GAF products are manufactured at locations across the country which are distributed by national distributors and retailers, such as ABC Supply, The Home Depot, and Lowe's, and are installed by independent roofing contractors. GAF has manufacturing operations across the United States:

==Community Matters==
The company launched GAF Community Matters, a social impact initiative, in 2020. Since its launch, GAF Community Matters has partnered with Habitat for Humanity, Team Rubicon, and Good360, as well as other non-profit organizations.

In 2022, Community Matters announced a partnership with Anthony Mackie to replace 500 roofs of families in need throughout the Gulf Region that were impacted by severe weather. In July 2022, GAF launched the Cool Community Project, which works to mitigate urban heat island effects by painting hot city surfaces (i.e. pavement) with GAF’s solar-reflective StreetBond pavement coating. The Cool Community Project has partnered with Climate Resolve, as well as other nonprofit partners.

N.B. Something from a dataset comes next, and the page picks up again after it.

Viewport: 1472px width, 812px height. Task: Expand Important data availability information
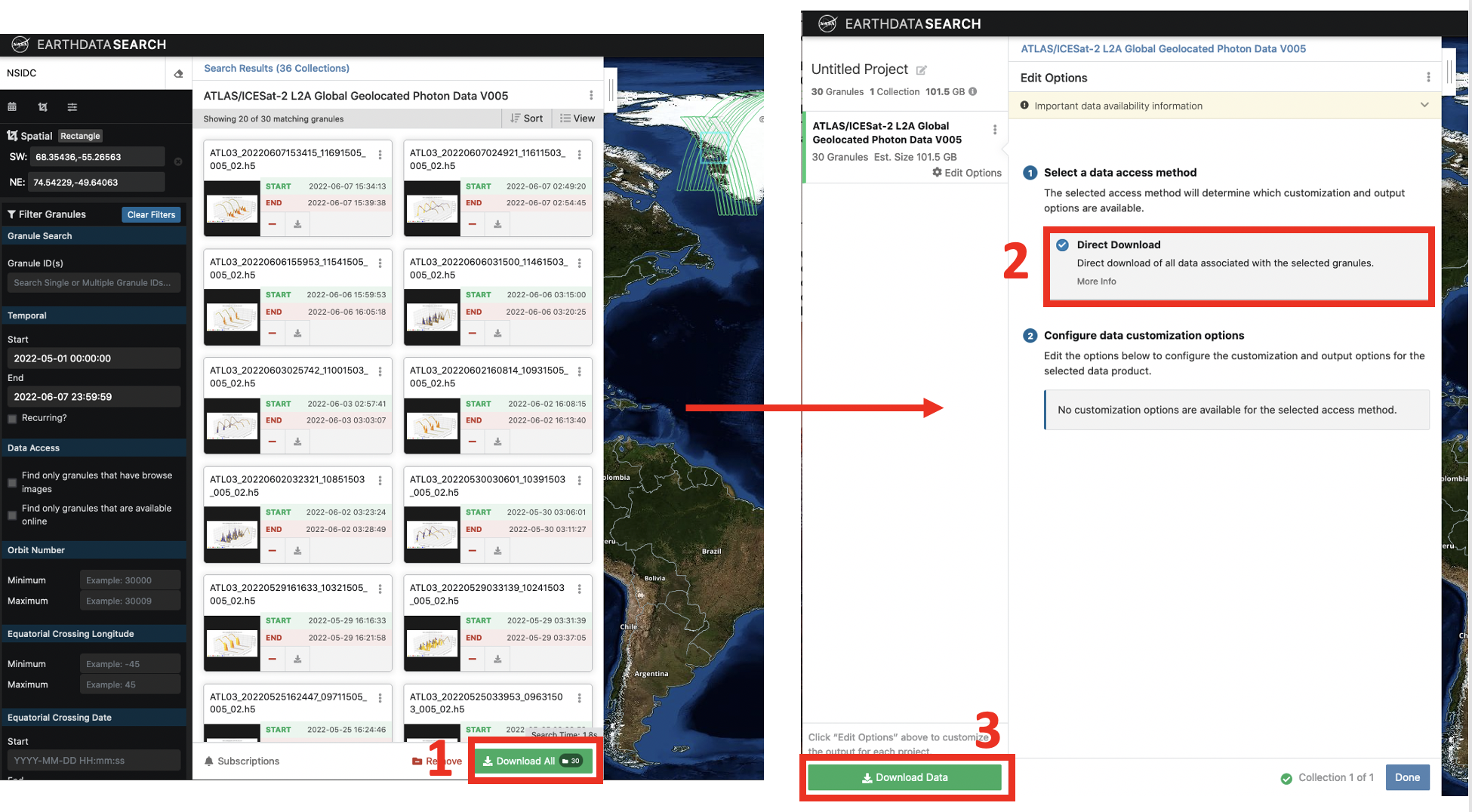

The Community Matters program also includes GAF Roofing Academy, which combines in-classroom and hands-on training to provide individuals with the necessary skills for an entry-level roofing position. The GAF Roofing Academy offers commercial, residential, & solar training and works with contractors nationwide in order to provide trainees with job opportunities. The program has offered training to underrepresented groups, such as women, veterans, and prison inmates.